No such object (32) error is occuring:ldapsearch -x -LLL -H ldap://IP -D "cn=admin,dc=mynewdomain,dc=com" -W -b cn=config "(objectClass=*)"

Question

i have configured OpenLdap server and client, connection is successful, becouse i created a user and i logged in to that user account on ubuntu desktop. But when i type command like:

ldapsearch -x -LLL -H ldap://mynewdomain.com -D "cn=admin,dc=mynewdomain,dc=com" -W -b cn=config "(objectClass=olcDatabaseConfig)"

after some halt, Output:

ldap_sasl_bind(SIMPLE): Can't contact LDAP server (-1)

Actually, after configuring OpenLdap, i wanted to make ACL for testing purposes:

command:

sudo ldapmodify -Y EXTERNAL -H ldapi:/// <<EOF
dn: olcDatabase={1}mdb,cn=config  # Replace {X} with the appropriate number for your database
changetype: modify
replace: olcAccess
olcAccess: {1}to dn.base="" by * read
EOF

output:

SASL/EXTERNAL authentication started
SASL username: gidNumber=0+uidNumber=0,cn=peercred,cn=external,cn=auth
SASL SSF: 0
modifying entry "olcDatabase={1}mdb,cn=config  # Replace {X} with the appropriate number for your database"
ldap_modify: Server is unwilling to perform (53)
        additional info: no global superior knowledge

i just want to know how to write and implement ACLs, but this error is occuring And then i googled it little bit, and it chained to that problem given above. Please help me, i am so stuck

Answer 1

after some halt, Output:

ldap_sasl_bind(SIMPLE): Can't contact LDAP server (-1)

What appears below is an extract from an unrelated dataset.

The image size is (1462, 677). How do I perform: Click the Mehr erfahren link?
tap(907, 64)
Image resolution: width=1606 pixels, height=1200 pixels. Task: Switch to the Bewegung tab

A delay or timeout sounds like your firewall is blocking connections to the LDAP service.

You can make the ldap* commands more verbose by adding -d <level>, e.g. ldapsearch -d 7. (This is useful to reveal e.g. TLS certificate-related error messages.) In this case, though, it really looks like the service is literally not answering on port 389.

modifying entry "olcDatabase={1}mdb,cn=config  # Replace {X} with the appropriate number for your database"
ldap_modify: Server is unwilling to perform (53)
        additional info: no global superior knowledge

You forgot to delete the # comment from the LDIF file. (LDIF doesn't support "inline" comments; only full-line comments are recognized as such, and whoever wrote the tutorial ought to have used a full-line comment.) So because the comment is still there, the LDAP server thinks that you're trying to edit an entry under cn=config # Replace the X instead of the expected cn=config.

"No global superior knowledge" basically means "I don't have a matching database for this DN". (The wording of the error message actually implies "...and I also can't redirect you upwards to another server", because it's a relic of 1980s X.500 which imagined all directories would be interconnected, but you can ignore all that and treat it as a "No matching DB for this DN" error message.)